With the ubiquity of WiFi devices, the ability to create a rogue access point (also known as an EvilAP) has never been more useful, or in the wrong hands, more dangerous. For a pentester, an EvilAP can be used to not only verify client devices are not automatically connecting to unauthorized access points, but to also test if the legitimate access points on the network can be spoofed without the users noticing.
Using EvilAP is fairly straightforward, but there are a few details and caveats you should be aware of for a successful deployment.
EvilAP Operating Modes
The EvilAP function can operate in two different modes: aggressive or static. The different modes have their own strengths and weaknesses, and selecting which one is appropriate for your task is important for best results.
In aggressive mode, EvilAP will listen for and answer any WiFi probe requests it receives. This allows EvilAP to spoof the SSID of whatever open networks the device has connected to previously. So if a user has his smartphone configured to automatically connect to his open home WiFi network named “linksys”, EvilAP’s aggressive mode will fool the device into thinking it’s connecting to the user’s home network.
The principle advantage of aggressive mode is that WiFi devices will automatically connect to the EvilAP without any user intervention, which makes it an excellent choice for performing spot checks in the test environment to find if any client devices have been incorrectly configured to connect to open networks within range.
To enable aggressive mode, select 1 when asked if you’d like to force clients to connect based on their probe requests.
Additionally, you’ll be given the opportunity to specify a beacon rate to use when sending probe requests. The default is 30 milliseconds, but it can be adjusted between 20 and 70 milliseconds if you’re finding that devices are not reliably making and maintaining a connection to the EvilAP.
Note: Aggressive mode can become unstable when operating in areas of high WiFi traffic. Keep an eye out for error messages, and try adjusting the beacon rate to see if performance improves.
In static mode, EvilAP will advertise itself as a specific (user supplied) SSID and wait for devices to connect. This mode is useful when targeting a specific access point, and has the advantage of greater stability than aggressive mode.
Naturally, the SSID must be a known ahead of time for static mode to operate. Accordingly, static mode is primarily useful when attempting to spoof a known access point during a pentest. It’s worth noting that valid SSIDs for use in static mode can first be found using EvilAP in aggressive mode.
Due to the more stable nature of static mode, it is the prefered mode to use when additional exploits are going to be run on top of the EvilAP.
Enabling static mode is simple, just give EvilAP an SSID to use, and it will handle the rest.

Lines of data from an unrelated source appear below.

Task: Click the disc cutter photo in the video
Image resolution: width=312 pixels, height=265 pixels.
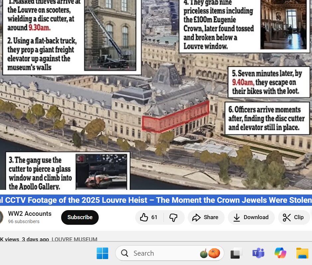Action: (x=101, y=171)
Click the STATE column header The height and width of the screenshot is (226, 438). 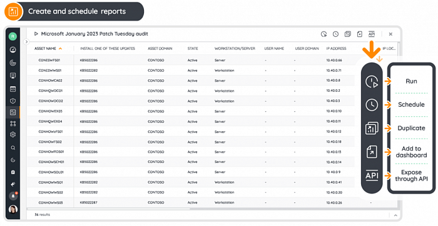tap(193, 49)
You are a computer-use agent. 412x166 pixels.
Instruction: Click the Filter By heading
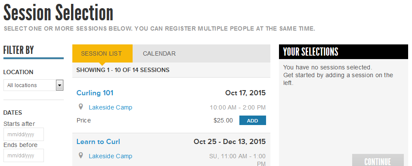tap(19, 50)
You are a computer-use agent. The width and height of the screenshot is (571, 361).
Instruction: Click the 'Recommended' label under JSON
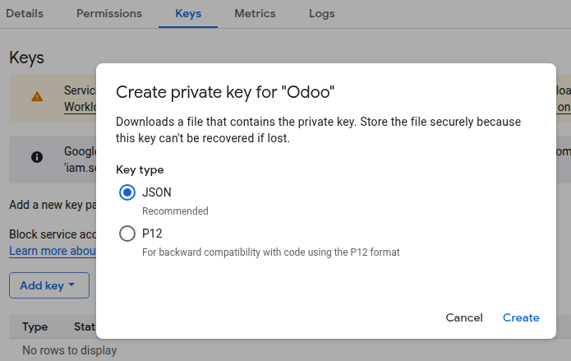[x=175, y=211]
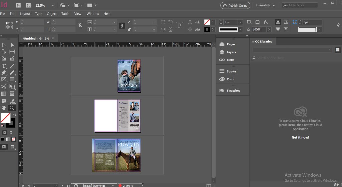
Task: Click the Zoom tool in toolbox
Action: point(12,108)
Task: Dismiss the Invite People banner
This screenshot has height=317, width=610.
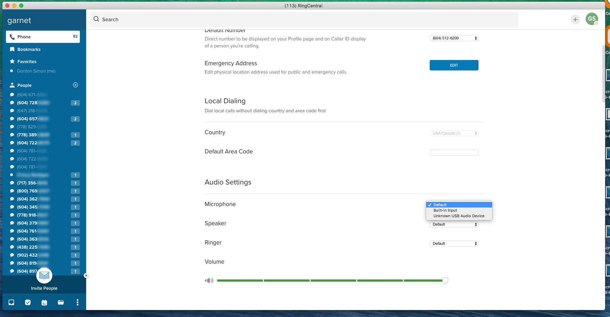Action: [86, 276]
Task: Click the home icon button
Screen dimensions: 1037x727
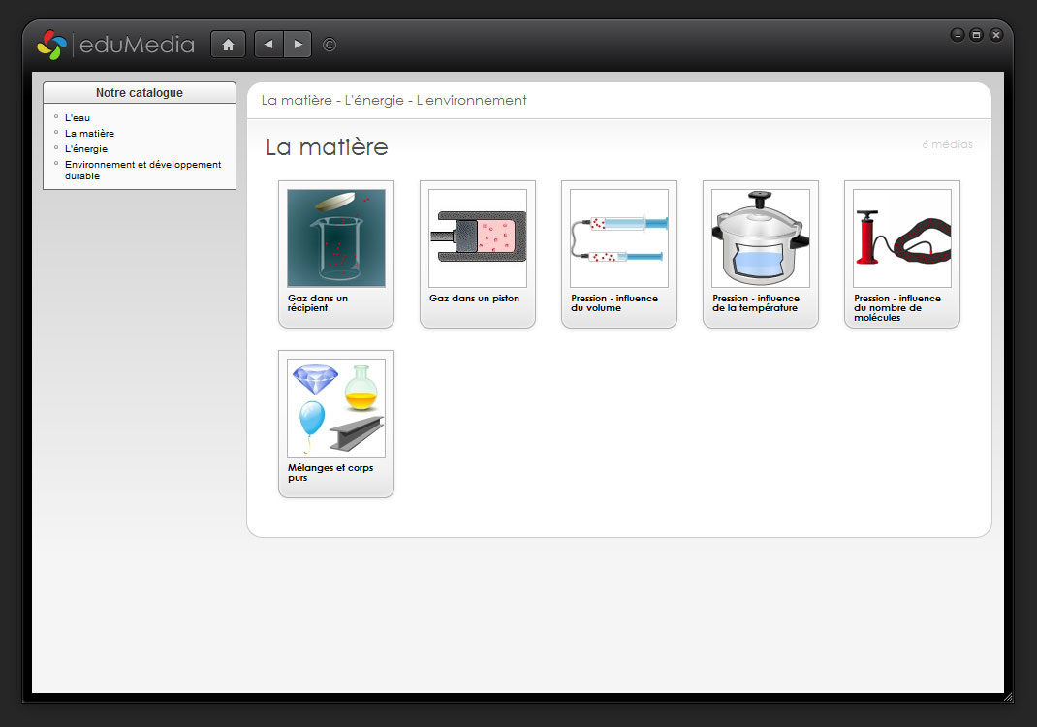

For a truly effective EvilAP deployment, Internet access is required so that it can be passed on to any victims which end up connecting to it. Aside from alerting the user to a problem, a lack of Internet access means the client won’t be able to communicate with any outside services, thus giving no opportunity to exploit it.
When using the Pwn Pad, you’ll have the option of using either the device’s 4G cellular modem, the internal WiFi, or an external Ethernet device.
Note: The internal WiFi radio (wlan0) will take routing preference over any other interface. Be sure that the Pwn Pad’s WiFi is not connected to any existing networks before attempting to use the other interfaces as a source of Internet connectivity.
With an EvilAP up and victims connecting to it without even realizing, you now have the perfect platform from which to launch a myriad of other attacks and exploits. Since all of the user’s Internet traffic will be passing through your EvilAP, it’s possible to collect user credentials, falsify web pages, or simply monitor the victim’s every move online.